YOUR INSTRUCTIONS →
Beginning with the line that contains "Open the linktr.ee/MishaalRahman link", copy each subsequent line of the data below through the last one, including both ends but not the pictures.

Stored records →
========
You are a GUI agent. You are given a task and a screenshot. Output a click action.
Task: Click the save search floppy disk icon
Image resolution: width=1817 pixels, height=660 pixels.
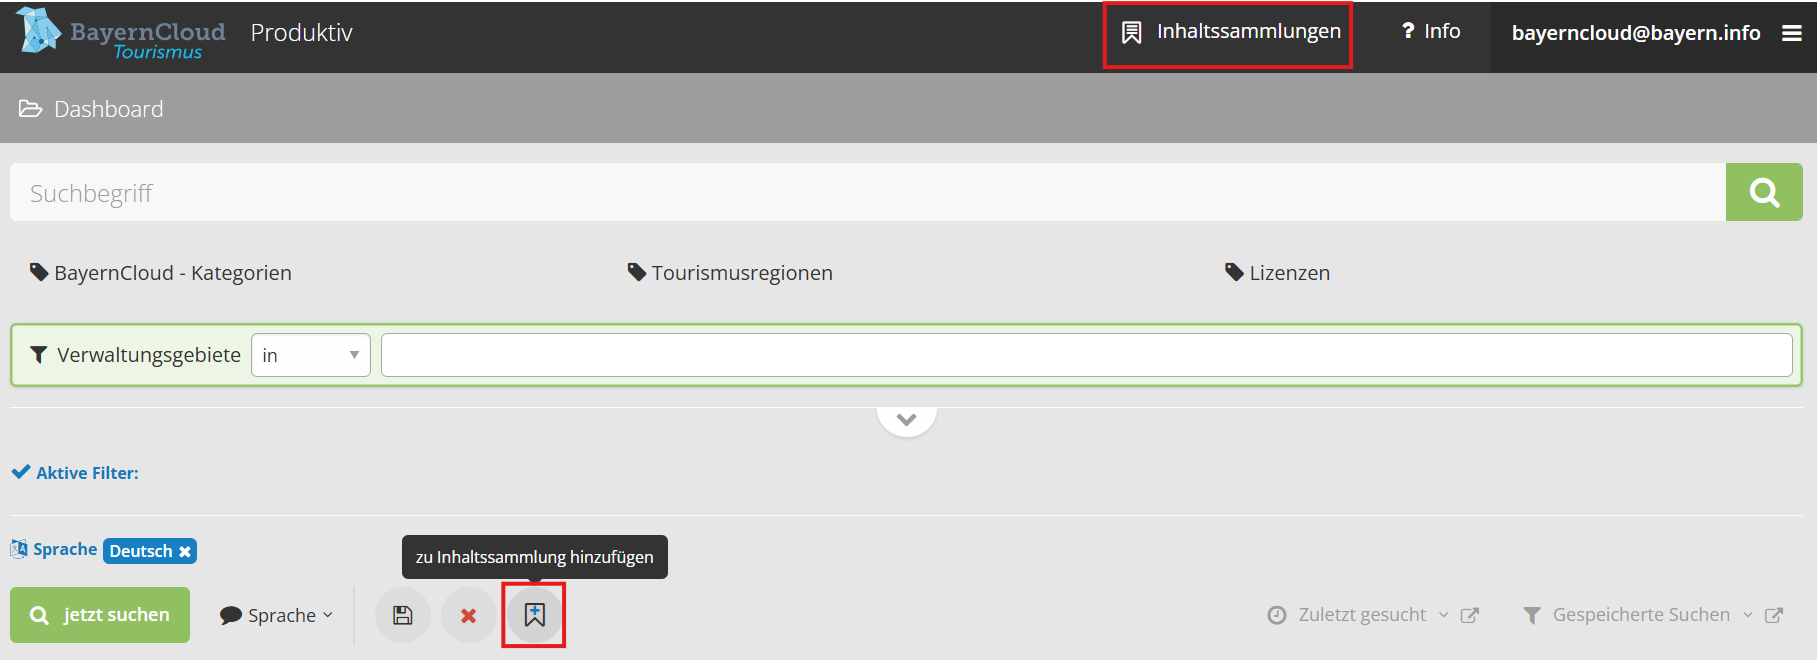tap(402, 615)
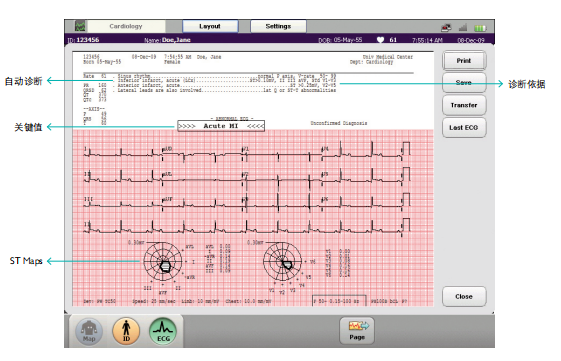Open the Settings tab

coord(278,26)
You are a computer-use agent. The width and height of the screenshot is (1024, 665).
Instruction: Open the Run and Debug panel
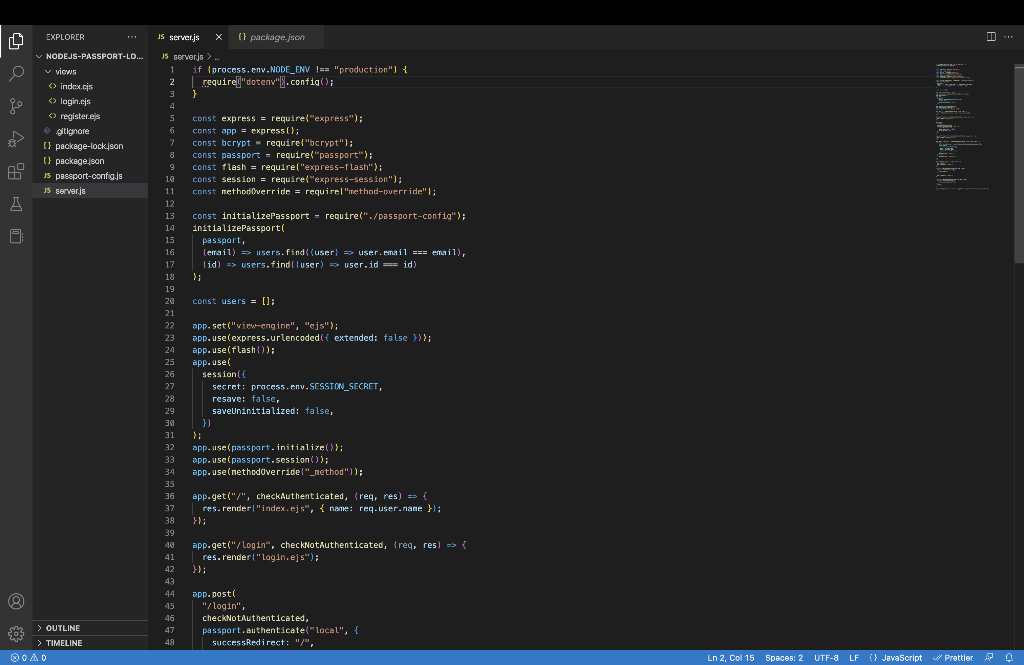pos(15,139)

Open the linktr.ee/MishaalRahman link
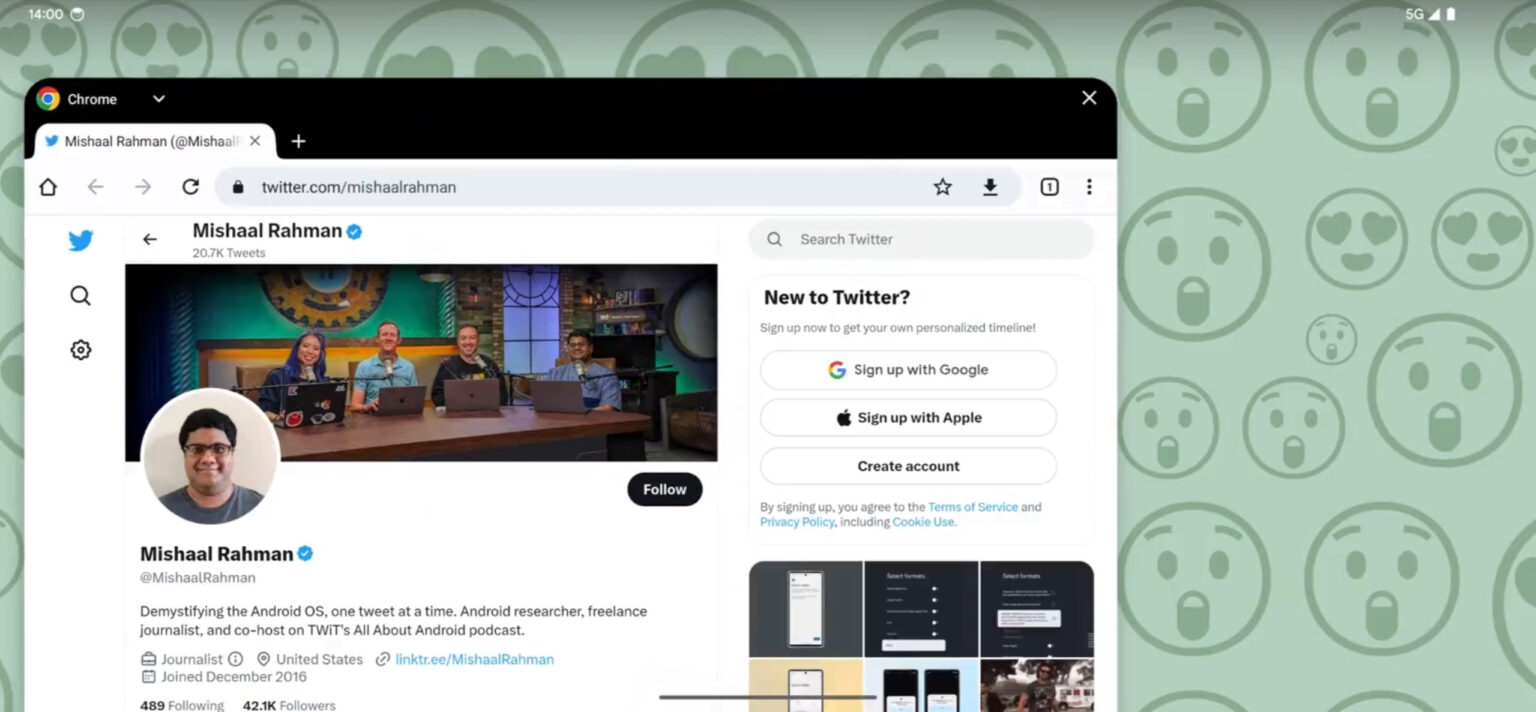[474, 659]
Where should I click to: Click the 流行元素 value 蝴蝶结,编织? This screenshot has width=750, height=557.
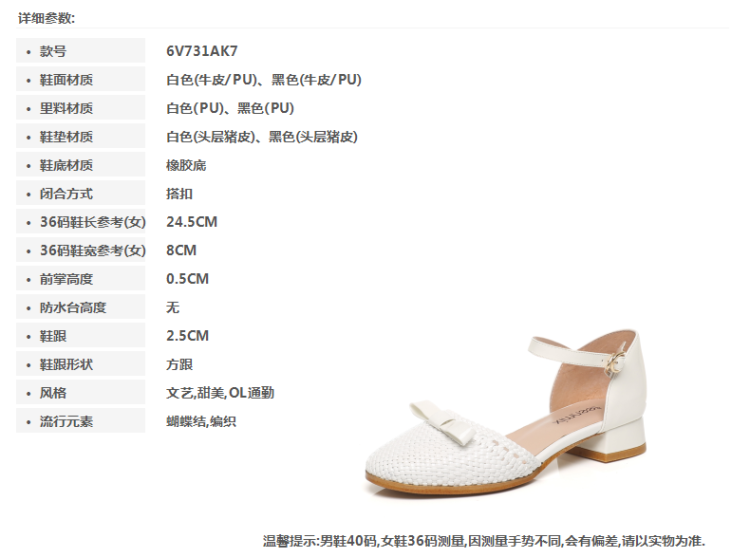[x=201, y=421]
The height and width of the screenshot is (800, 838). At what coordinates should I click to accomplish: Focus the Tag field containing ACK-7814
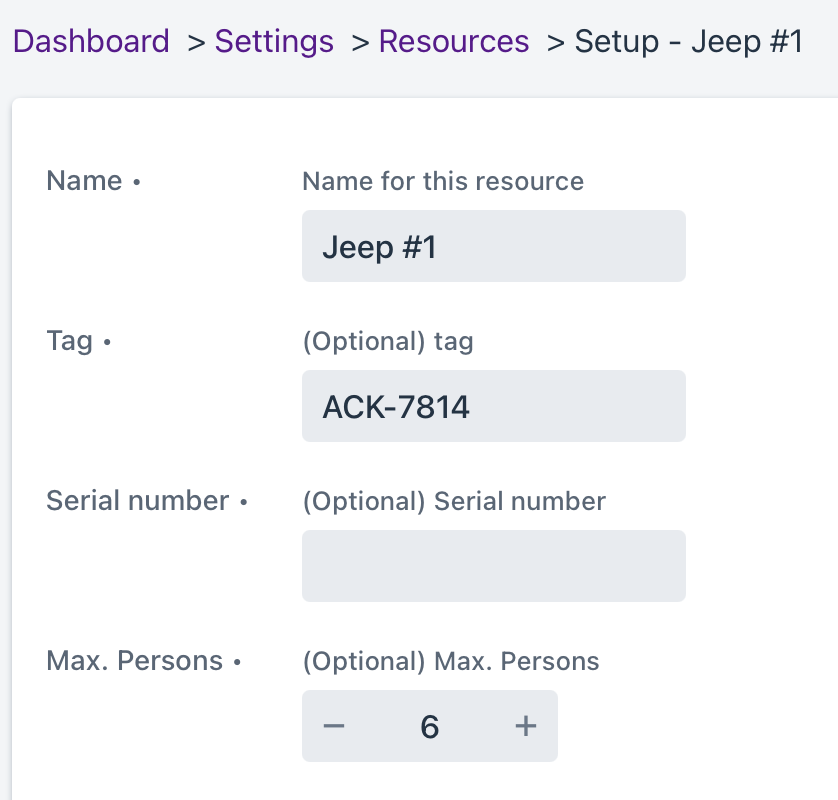coord(494,406)
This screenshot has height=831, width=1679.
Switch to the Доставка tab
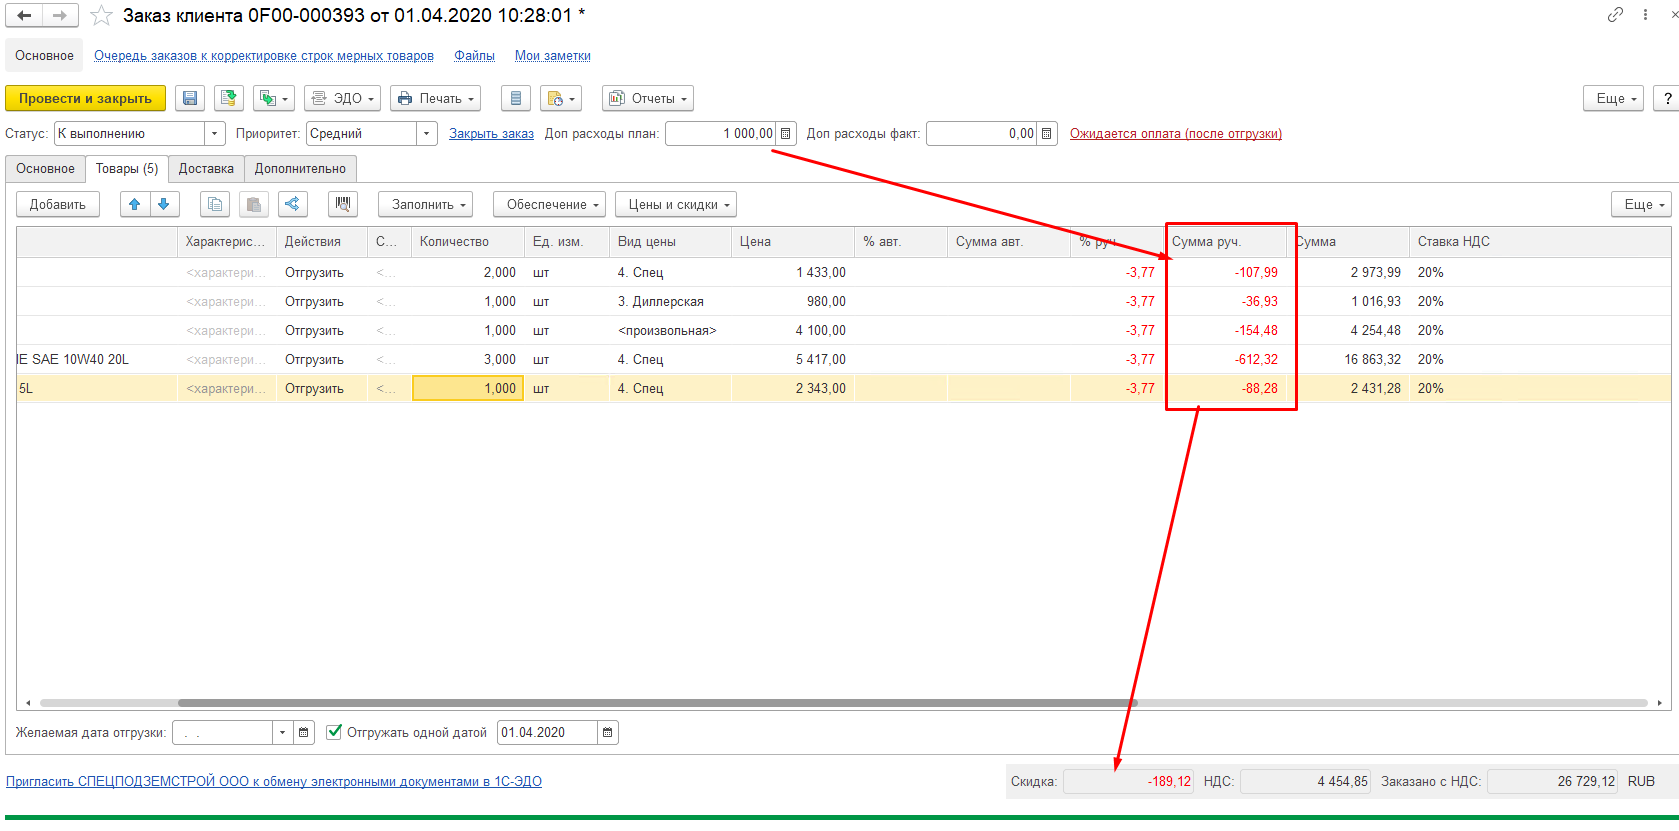[206, 168]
========
REPLY TO THE TASK →
Open the linktr.ee/MishaalRahman link
[474, 659]
Where should I click to: Click the 流行元素 value 蝴蝶结,编织? This screenshot has width=750, height=557.
[x=201, y=421]
The height and width of the screenshot is (800, 838). At what coordinates should I click to accomplish: Focus the Tag field containing ACK-7814
coord(494,406)
This screenshot has height=831, width=1679.
Switch to the Доставка tab
[206, 168]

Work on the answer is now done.